The operation was commanded by American Major General John P. Lucas and was intended to outflank German forces of the Winter Line and enable an attack on Rome. But Lucas had little confidence in the operation as planned and failed to capitalise on the element of surprise by delaying his advance until he judged his position was sufficiently consolidated and his troops ready. While Lucas consolidated, Field Marshal Albert Kesselring, the German commander in the Italian theatre, moved every spare unit to be found into a ring around the beachhead, where his gunners had a clear view of every Allied position.
Kesselring makes an attack order at Anzio, alongside Field Marshal Baron Wolfram von Richthofen.
The Germans also stopped the drainage pumps and flooded the reclaimed marsh with salt water, planning to entrap the Allies and destroy them by epidemic. For weeks a rain of shells fell on the beach, the marsh, the harbour and on anything else observable from the hills. After a month of heavy but inconclusive fighting, Lucas was relieved and sent home, replaced by Major General Lucian Truscott. 
The Allies finally broke out in May, but instead of striking inland to cut lines of communication of the German Tenth Army's units at Cassino, Truscott, on the orders of Lieutenant General Mark Clark, commander of the US Fifth Army, reluctantly turned his forces north-west towards Rome, which was captured on June 4. As a result, the forces of the German Tenth Army at Cassino were able to rejoin the rest of Kesselring's forces north of Rome, regroup, and make a fighting withdrawal to his next major prepared defensive position on the Gothic Line.
New Zealanders are among those who have never been able to forgive Clark for his unseemly rush to take the glory for liberating Rome. The withdrawn American units were replaced by the New Zealand Corps (2nd New Zealand Division and 4th Indian Division) from the British Eighth Army on the Adriatic front. The New Zealand Corps was commanded by the brilliant Lieutenant General Bernard Freyberg.
 28 Maori Battalion at Cassino
The Allies suffered around 55,000 casualties in the Monte Cassino campaign. Total Allied casualties spanning the period of the four Cassino battles and the Anzio campaign were over 105,000. New Zealand's casualties at Cassino from February 1 to April 10, 1944, totalled a proportionally high 1695. This included a disproportionate number of 28 (Maori) Battalion. In an early attack on the railway in the town, Maori suffered 130 casualties out of the 200 who set out. All so Clark could ride into Rome like a conquering hero.
Clark has been heavily criticised for ignoring the orders of his superior officer, General Harold Alexander, and is to blame for the escape of the German Tenth Army, which he let slip away in his pursuit of being the first to enter Rome - a strategically unimportant city. American military historian Carlo D'Este called Clark's choice to take Rome, rather than focusing on the destruction of the German Tenth Army, "as militarily stupid as it was insubordinate".

4 comments:

Richard P said...

This is a part of history I am (or was) almost 100% ignorant of.
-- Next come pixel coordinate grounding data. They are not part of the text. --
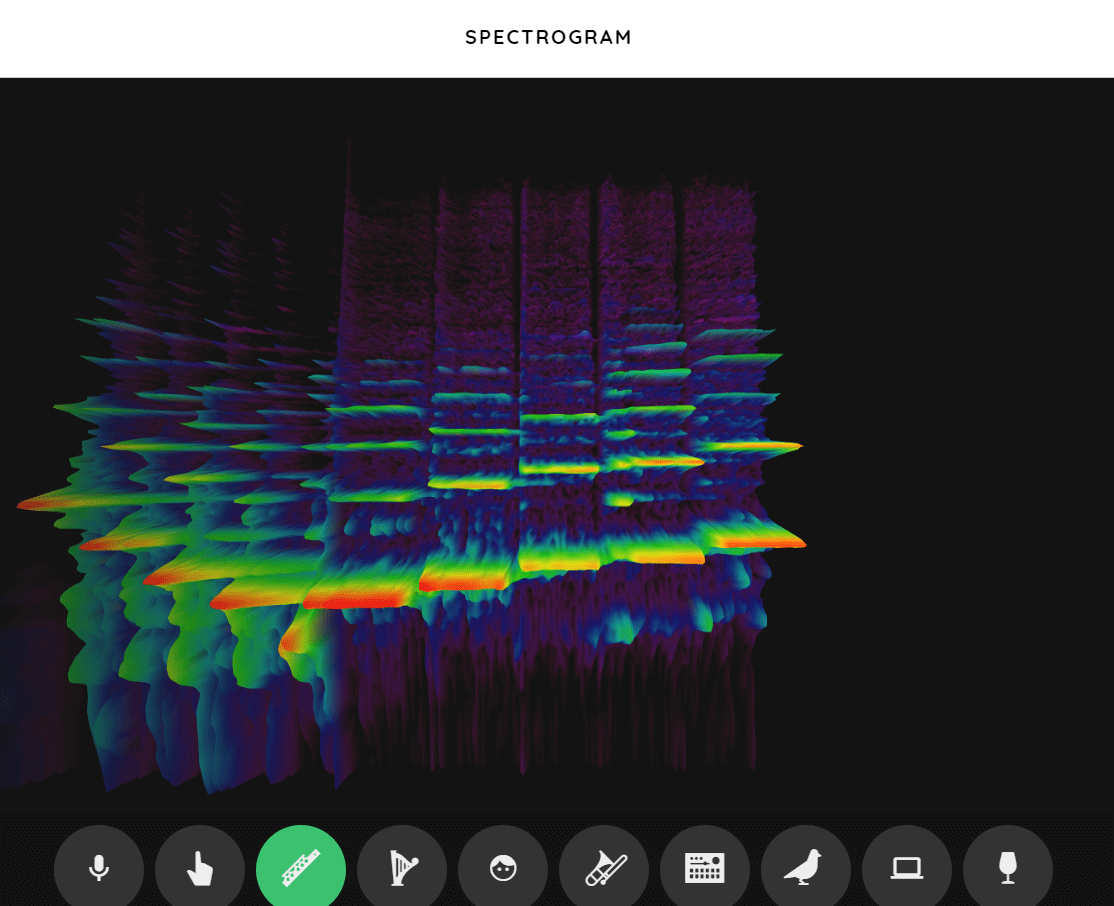Open the drum machine sound source
The height and width of the screenshot is (906, 1114).
(x=705, y=868)
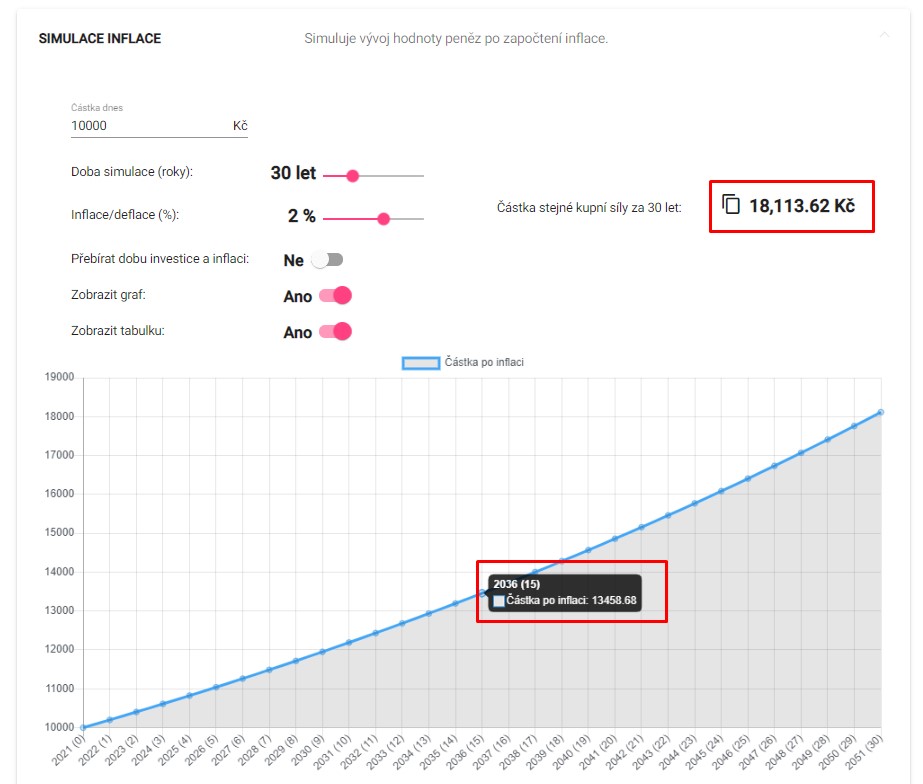Click the blue legend box for Částka po inflaci
This screenshot has width=923, height=784.
(x=420, y=362)

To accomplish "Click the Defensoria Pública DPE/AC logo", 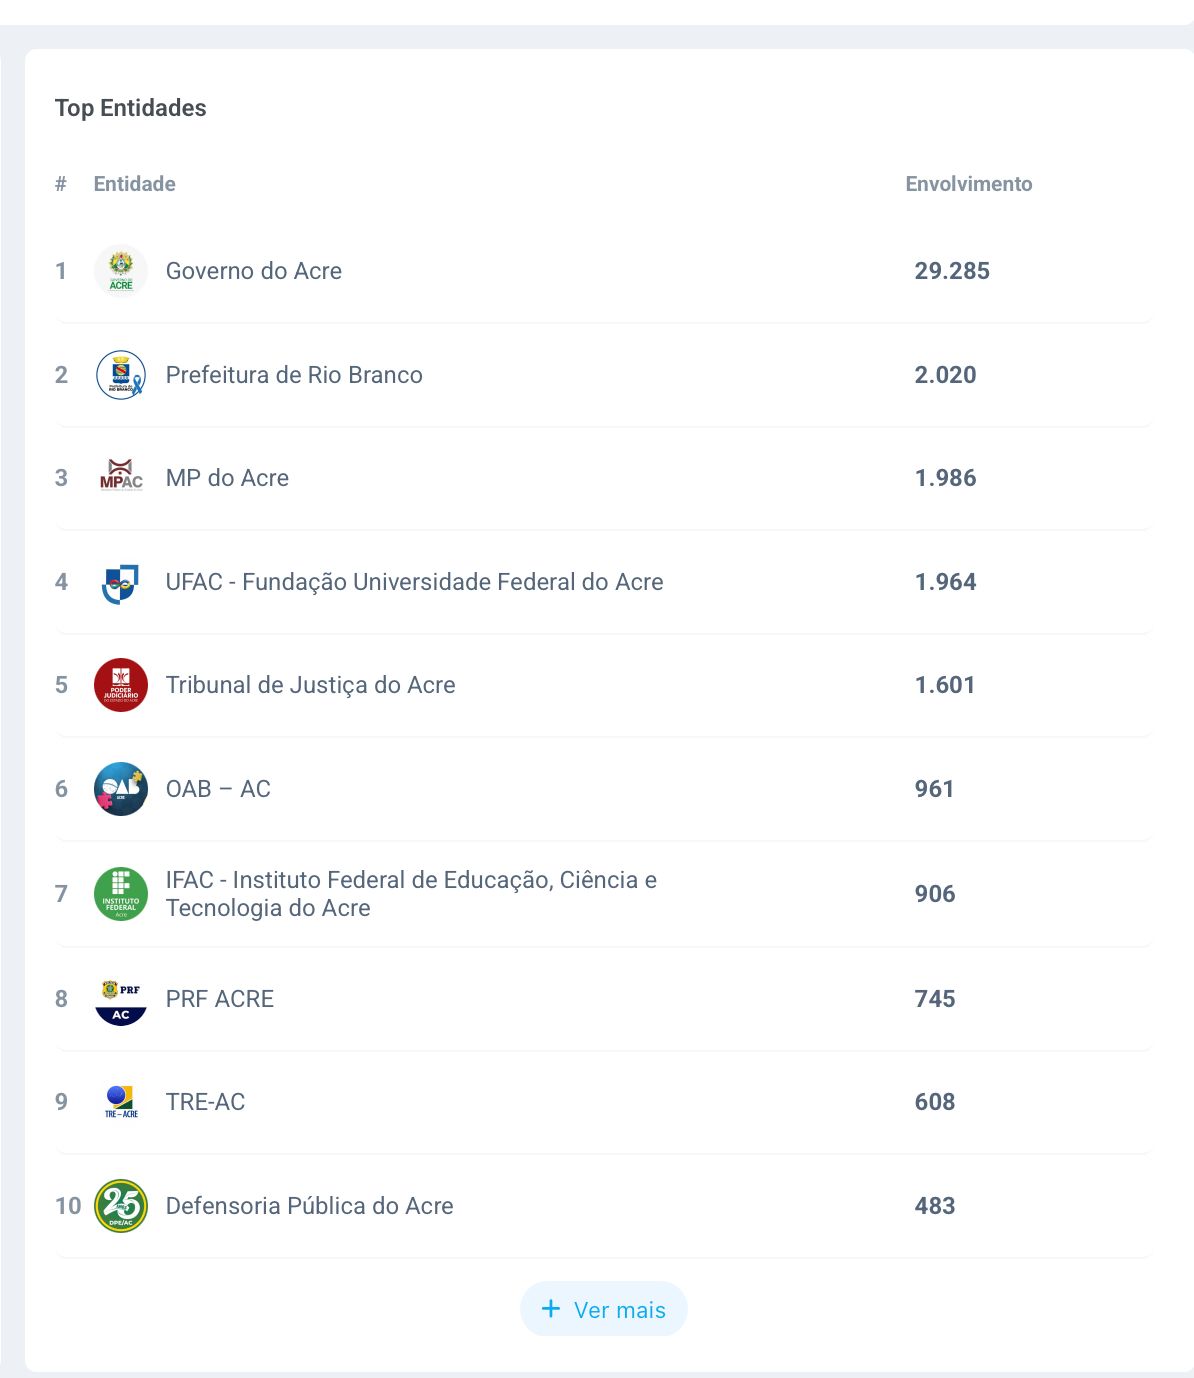I will pos(121,1206).
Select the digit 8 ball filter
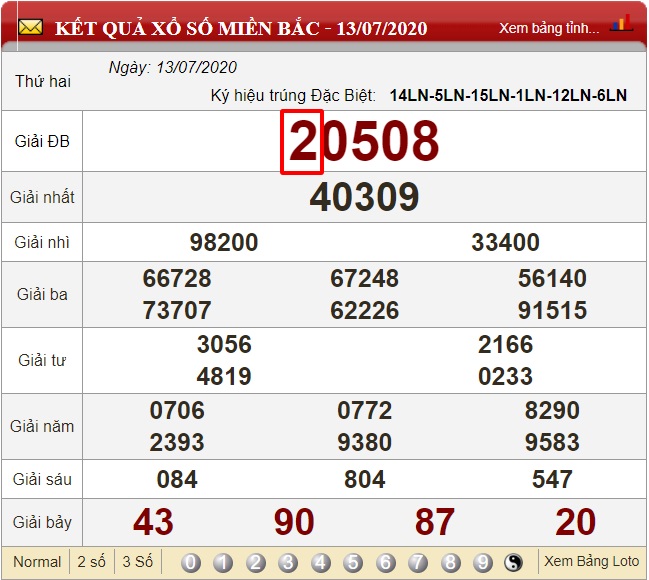The height and width of the screenshot is (580, 649). tap(451, 562)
I'm glad your posts haven't slowed yet after 1,000,000 views.

Robert Messenger said...

For my part, Richard, I am MIGHTILY relieved to know you are still reading them!!!v Thank you so much for all your support over the years.

Don Lampert said...

Yes, thanks for the education. While devastating, the war is an interesting and rich time in the worlds history, with many untold but important stories still to be told. Also, we americans didn't do it all.

Spiderwebz said...

Another great write-up of history. Thanks Robert!